(Stored items)
■ ■ ■ ■ ■ ■ ■
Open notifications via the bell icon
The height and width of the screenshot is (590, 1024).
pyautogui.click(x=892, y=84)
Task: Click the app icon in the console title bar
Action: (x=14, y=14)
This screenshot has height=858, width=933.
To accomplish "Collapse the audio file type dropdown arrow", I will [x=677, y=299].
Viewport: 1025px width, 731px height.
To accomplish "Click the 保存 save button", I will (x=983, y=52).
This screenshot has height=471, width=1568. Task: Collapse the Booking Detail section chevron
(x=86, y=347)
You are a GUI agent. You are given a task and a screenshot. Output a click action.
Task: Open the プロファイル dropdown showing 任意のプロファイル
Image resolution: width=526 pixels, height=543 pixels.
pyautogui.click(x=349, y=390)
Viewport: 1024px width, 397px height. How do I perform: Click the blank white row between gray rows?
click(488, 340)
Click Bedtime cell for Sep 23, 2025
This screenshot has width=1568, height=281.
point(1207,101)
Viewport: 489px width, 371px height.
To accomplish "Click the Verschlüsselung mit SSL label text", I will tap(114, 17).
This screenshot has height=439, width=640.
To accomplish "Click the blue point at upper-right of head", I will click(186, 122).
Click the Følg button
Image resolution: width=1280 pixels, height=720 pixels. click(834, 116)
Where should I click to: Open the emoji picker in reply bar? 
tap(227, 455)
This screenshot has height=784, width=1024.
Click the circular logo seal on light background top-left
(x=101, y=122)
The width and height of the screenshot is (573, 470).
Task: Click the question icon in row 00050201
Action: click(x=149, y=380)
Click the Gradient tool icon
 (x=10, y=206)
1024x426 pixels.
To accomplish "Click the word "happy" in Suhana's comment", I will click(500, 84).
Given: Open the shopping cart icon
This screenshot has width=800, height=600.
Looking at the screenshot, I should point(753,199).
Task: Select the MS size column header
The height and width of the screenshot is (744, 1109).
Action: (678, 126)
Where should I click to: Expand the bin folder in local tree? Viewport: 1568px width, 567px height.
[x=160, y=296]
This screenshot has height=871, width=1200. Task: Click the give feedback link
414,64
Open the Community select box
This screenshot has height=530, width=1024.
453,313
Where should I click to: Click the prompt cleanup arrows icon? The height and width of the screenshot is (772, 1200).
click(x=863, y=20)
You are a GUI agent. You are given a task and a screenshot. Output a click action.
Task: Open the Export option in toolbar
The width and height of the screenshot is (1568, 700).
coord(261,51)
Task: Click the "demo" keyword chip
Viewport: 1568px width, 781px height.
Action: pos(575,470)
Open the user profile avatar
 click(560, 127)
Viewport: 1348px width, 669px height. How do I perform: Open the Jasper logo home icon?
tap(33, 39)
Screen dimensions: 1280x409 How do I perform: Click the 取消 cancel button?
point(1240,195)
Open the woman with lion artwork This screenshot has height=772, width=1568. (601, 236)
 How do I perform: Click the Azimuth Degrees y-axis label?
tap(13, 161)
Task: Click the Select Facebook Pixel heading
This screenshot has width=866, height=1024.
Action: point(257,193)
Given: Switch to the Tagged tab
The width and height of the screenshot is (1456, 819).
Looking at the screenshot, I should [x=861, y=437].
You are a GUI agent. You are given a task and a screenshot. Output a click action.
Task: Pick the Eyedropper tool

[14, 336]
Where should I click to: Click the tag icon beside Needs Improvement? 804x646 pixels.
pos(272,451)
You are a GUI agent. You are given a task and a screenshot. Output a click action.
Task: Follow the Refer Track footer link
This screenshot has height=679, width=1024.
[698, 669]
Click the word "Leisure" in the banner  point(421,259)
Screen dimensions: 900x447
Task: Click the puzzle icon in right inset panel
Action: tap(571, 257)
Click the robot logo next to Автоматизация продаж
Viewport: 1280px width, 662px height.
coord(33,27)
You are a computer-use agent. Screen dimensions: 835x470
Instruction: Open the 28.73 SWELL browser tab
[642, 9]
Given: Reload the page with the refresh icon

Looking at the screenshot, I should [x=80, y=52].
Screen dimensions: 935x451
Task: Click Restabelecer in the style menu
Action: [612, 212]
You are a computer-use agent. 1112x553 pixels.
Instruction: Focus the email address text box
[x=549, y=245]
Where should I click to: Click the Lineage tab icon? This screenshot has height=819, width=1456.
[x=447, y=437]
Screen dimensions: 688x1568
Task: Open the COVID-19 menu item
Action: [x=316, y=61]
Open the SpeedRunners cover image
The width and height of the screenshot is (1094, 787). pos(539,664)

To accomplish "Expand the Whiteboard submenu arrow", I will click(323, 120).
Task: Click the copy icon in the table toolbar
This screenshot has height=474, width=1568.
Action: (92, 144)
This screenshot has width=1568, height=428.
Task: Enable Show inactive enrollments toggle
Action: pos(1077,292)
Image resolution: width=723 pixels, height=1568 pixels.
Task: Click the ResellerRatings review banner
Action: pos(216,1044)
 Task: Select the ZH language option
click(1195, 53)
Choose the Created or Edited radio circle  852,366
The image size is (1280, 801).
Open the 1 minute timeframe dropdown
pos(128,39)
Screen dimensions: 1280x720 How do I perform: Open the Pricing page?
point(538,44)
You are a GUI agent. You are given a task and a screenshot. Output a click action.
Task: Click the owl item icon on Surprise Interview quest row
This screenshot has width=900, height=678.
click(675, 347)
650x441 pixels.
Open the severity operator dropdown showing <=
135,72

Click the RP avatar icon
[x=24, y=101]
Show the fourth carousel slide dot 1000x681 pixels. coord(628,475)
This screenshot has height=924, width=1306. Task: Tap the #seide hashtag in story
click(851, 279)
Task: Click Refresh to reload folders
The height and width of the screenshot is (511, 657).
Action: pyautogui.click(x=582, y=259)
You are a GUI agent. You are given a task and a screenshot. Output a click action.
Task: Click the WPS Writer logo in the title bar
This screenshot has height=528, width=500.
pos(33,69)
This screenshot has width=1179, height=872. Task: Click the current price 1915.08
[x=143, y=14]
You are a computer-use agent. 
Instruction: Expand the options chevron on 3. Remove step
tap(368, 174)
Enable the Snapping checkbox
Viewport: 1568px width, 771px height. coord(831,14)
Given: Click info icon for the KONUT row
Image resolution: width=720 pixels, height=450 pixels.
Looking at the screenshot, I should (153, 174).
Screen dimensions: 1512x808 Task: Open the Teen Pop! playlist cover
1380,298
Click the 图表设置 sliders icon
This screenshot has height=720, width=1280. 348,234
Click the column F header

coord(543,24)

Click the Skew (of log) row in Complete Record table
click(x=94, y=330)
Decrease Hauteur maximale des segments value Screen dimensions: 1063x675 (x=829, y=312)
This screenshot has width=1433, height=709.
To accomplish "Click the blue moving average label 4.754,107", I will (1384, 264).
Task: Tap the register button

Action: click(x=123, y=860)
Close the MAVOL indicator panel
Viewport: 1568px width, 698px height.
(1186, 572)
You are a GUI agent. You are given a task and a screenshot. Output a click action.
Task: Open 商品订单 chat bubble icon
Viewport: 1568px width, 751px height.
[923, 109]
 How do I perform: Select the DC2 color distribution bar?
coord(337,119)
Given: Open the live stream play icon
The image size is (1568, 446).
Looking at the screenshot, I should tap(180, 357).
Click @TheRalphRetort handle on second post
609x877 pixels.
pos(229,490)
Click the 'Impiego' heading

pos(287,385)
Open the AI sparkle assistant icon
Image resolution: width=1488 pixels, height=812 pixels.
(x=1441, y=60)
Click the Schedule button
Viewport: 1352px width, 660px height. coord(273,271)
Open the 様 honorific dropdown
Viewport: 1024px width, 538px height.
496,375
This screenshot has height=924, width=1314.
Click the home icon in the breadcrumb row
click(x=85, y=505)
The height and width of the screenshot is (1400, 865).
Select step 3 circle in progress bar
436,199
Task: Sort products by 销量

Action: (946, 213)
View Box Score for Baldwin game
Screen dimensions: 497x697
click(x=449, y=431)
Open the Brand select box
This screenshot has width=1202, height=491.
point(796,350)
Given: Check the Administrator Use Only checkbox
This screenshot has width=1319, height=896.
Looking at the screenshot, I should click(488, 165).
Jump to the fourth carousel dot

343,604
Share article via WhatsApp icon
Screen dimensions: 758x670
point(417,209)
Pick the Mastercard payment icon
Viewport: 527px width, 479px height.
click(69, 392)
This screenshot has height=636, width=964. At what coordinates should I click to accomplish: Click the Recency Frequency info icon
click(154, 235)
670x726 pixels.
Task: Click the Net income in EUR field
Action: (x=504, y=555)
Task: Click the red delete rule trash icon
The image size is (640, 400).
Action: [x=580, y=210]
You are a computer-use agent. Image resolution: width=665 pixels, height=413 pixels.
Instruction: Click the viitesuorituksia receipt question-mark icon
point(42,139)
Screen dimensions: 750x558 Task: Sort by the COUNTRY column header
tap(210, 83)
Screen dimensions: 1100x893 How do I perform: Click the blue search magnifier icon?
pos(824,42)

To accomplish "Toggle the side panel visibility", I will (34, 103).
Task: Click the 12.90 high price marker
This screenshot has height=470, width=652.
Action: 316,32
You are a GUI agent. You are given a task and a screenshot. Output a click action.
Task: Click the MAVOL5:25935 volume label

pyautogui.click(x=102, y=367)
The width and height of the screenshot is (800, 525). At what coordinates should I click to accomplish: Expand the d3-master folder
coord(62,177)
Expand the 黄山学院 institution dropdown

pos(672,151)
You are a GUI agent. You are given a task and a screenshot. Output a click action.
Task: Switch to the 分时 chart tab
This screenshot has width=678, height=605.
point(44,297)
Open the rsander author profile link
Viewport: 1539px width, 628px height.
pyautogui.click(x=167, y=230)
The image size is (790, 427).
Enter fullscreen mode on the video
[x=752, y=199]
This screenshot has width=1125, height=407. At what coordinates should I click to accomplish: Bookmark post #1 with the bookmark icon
■ ■ ■ ■ ■ ■ ■
### Problem
For each line above that includes the word "Switch", make a copy of that line.

### Output for this task
Given: Switch to the Tagged tab
Task: Switch to the 分时 chart tab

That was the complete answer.